_DATA LISTING_.
[start]
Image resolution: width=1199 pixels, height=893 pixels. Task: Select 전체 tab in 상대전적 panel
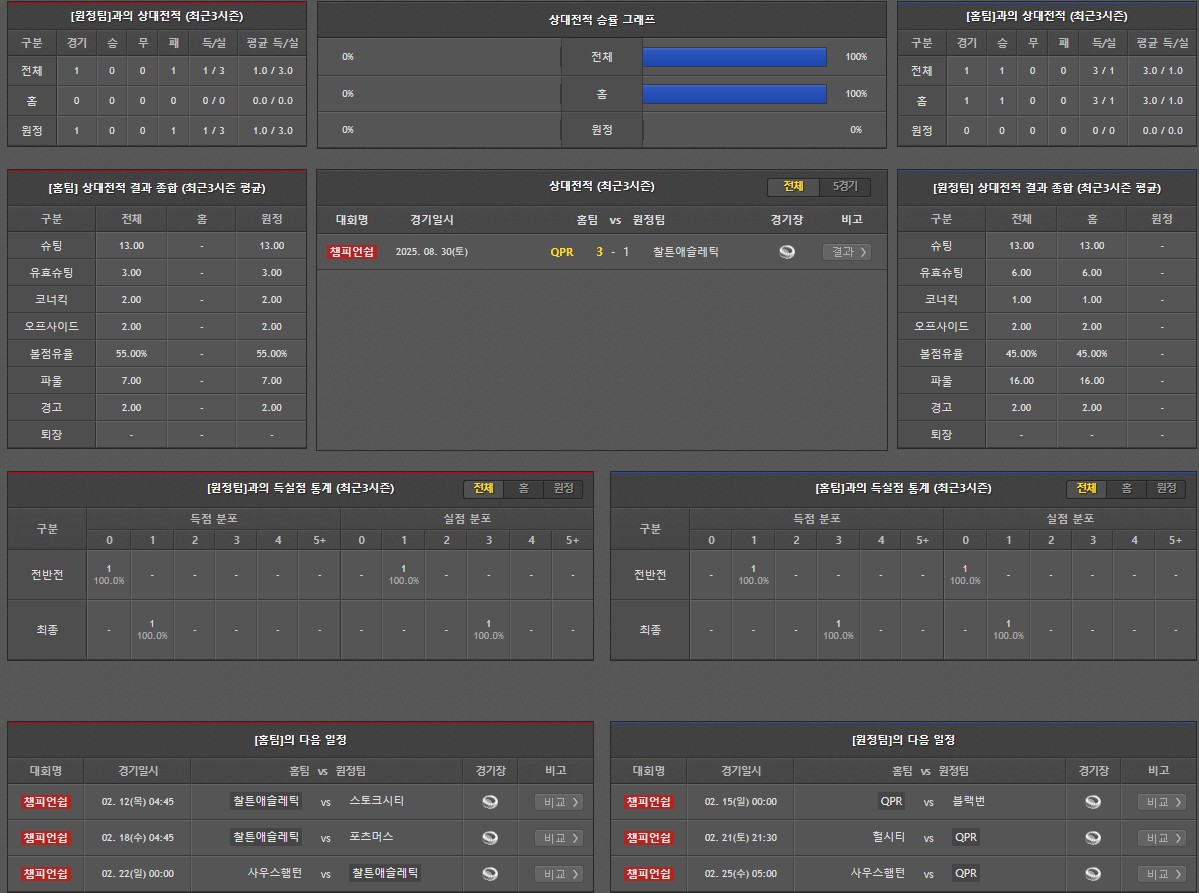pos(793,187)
[end]
[start]
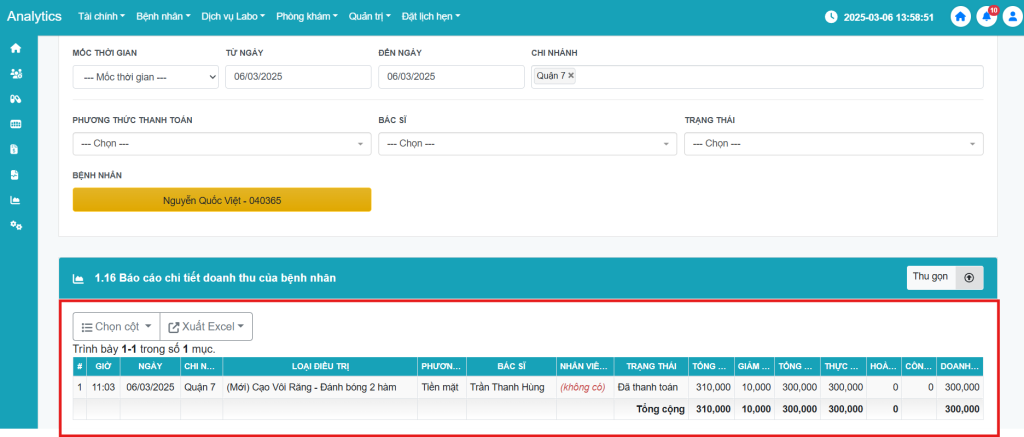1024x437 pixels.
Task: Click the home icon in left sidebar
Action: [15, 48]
[end]
_EXERCISE DETAILS_. Please rewrite the listing starting at the line that has "Image resolution: width=1199" and ending after the line that has "pos(793,187)", with "panel" replaced by "section" and everything else unchanged. Leave the pictures out of your answer.

_COMPLETE OUTPUT_.
Image resolution: width=1199 pixels, height=893 pixels. Task: Select 전체 tab in 상대전적 section
pos(793,187)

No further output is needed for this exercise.